Matt Yglesias accuses me of premature hypocrisy hunting.  Lucky for Cactus provides some very strange defense of this arcane Democratic art, which makes me merely prescient:

But there are others who believe that a (D) is short-hand for something else, namely that the politician generally hews a bit more closely to a particular set of policies that have worked a little better than the policies adhered to by people who have an (R) after their name. Its not a guarantee of performance.

I have noticed that many people who take the second approach have been criticizing Obama's approach even before he took office. I for one have posted (over and over and over) on the folly of bailing out the financial institutions that have caused this mess (since when is taking from the poor and middle class and sending to the fabulously wealthy compatible with the policies that generally define Democrats?), and I've had a few posts noting that Christina Romer was a very poor choice for CEA chair (Mankiw's endorsement alone should have been a tip-off even to someone who never read her "narrative economic history" paper).

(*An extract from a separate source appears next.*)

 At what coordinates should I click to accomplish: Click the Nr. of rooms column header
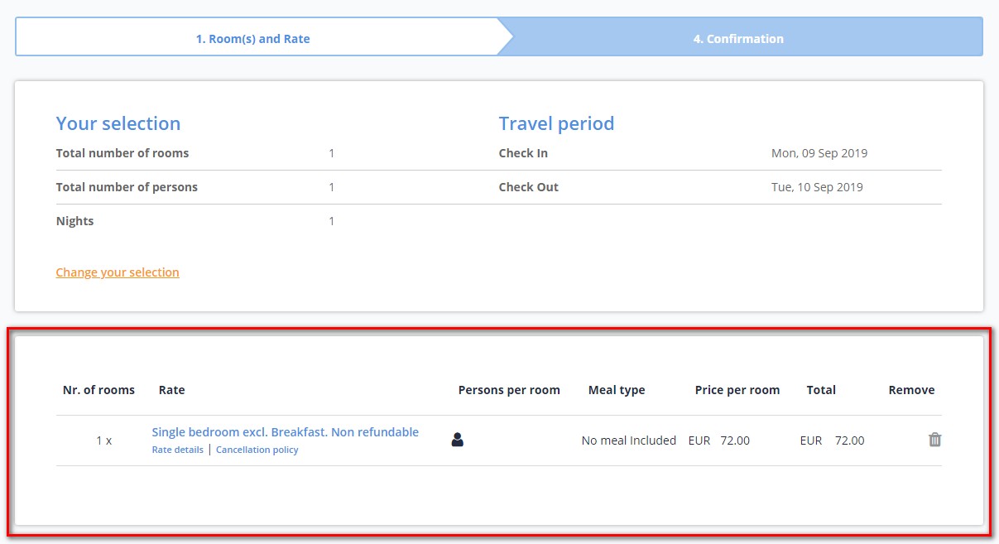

Sure, exogenous factors do matter. Truman was a Democrat, but the economy was awful for the first few years of his administration; transitioning from WW2 to a peacetime economy ain't easy. And it sucked in 1933 too, which was FDR's first year. This despite the fact that annualized, real GDP per capita grew much faster under FDR than any other President over the time period for which the BEA computed GDP, even leaving out the War years. Which also indicates something else - the economy might still turn out alright despite the many Obama mis-steps. Time will tell.

But there are a few other things - for one, you don't have only one (R) or (D) administration to look at. You have probability and statistics. (And to forestall the point that inevitably gets brought up again and again and again and again, that's what degrees of freedom are for.)

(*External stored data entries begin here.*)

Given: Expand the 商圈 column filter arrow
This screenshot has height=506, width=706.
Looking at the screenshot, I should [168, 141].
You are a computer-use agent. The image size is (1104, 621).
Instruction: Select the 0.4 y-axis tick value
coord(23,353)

And while no theory is perfect, the better ones require fewer exceptions. If Obama starts acting like a Democrat and the economy still sucks by the end of his term, that means Democrats have to explain away Obama and Truman. Republicans still have to explain why Republicans generally do so much worse when it comes to real GDP per capita growth rates. The BEA has only been calculating real GDP per capita since 1929, and yet the best performing Republican, Reagan, is beat out by four Democrats, and all but one of the entire bottom half of the sample is taken up by Republicans. Tip to Megan McArdle: nobody can tell you for sure who's going to win next year's World Cup in South Africa, but betting on Grenada to pull it off is a bad idea.

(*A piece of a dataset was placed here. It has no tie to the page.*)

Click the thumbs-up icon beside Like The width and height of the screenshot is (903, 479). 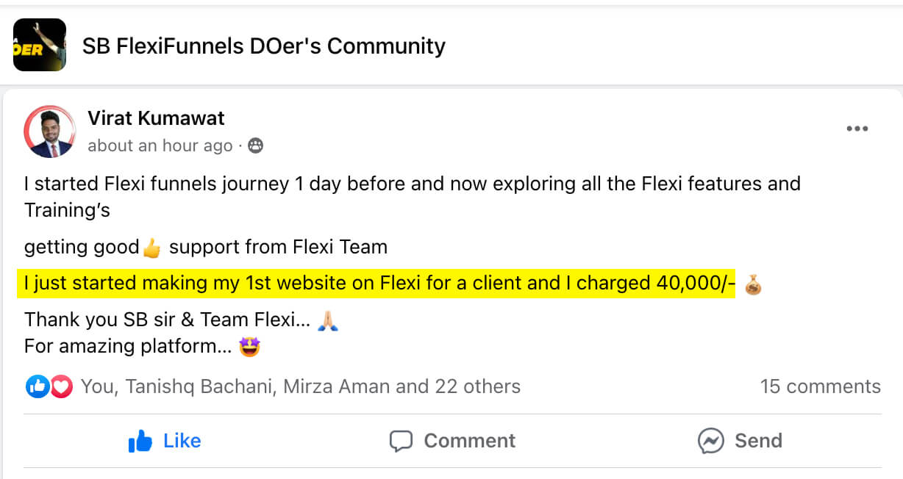click(x=140, y=441)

And then there's the question that McArdle herself keeps bringing up - the mechanism. The mechanism doesn't apply if you don't have the right inputs. As I noted above, Obama has not yet behaved like a Democrat; his policies on the bail-out have been essentially the same as those of his predecessor who most certainly was no Democrat.

So in the end, here's what I say to Megan McArdle: ask your question again when Obama starts doing things a Democrat would do. Pushing through the "public option" on a healthcare would be a start.

So Obama doesn't count because he's not really a Democrat.  But Bill Clinton was.  But Richard Nixon--the chap who implemented price controls and massively expanded Social Security and Medicare--was definitely a Republican.  Jimmy Carter, who deregulated like mad:  definitely a Democrat.

What are these policies that neatly define Democrats to exclude only the ones who happen to have crappy growth?  On what metric does Barack Obama register as farther to the right than Bill Clinton?  Because from what I remember of the 1990s, I spent most of the decade listening to my genuinely left-wing friends weep that he'd betrayed them.  Remember Edelman's resigning in protest of welfare reform?

I submit that there is no intellectually credible way that you can throw Obama out of the sample because he didn't include a public option in the health care plan--something that's actually driven by Congress, anyway--while keeping Clinton, his welfare-reformin' ways, and his lovely, lovely late 1990s growth rate.  On actual domestic policy, Bill Clinton was well to the right of Richard Nixon.  You could argue that he was more socially liberal, but then Jack Kennedy was less socially progressive than Richard Nixon--time is a more important variable than party identification.  And at any rate, I'm aware of no work indicating that abortion policy is an important factor in economic growth.

Now, of course, it may be that the economy starts growing like gangbusters in the next year.  In which case I expect that Cactus and his merry band of madmen will continue with their arguments.  But if, as most people expect, growth continues to stall for the next few years,  it seems I can look forward to more explanations of why Democrats--and only Democrats--can be thrown out of the sample if they have low growth and betray The Faith; and why the economic results of Democratic presidential administrations--and only Democratic presidential administrations--are sensitive to exogenous starting conditions.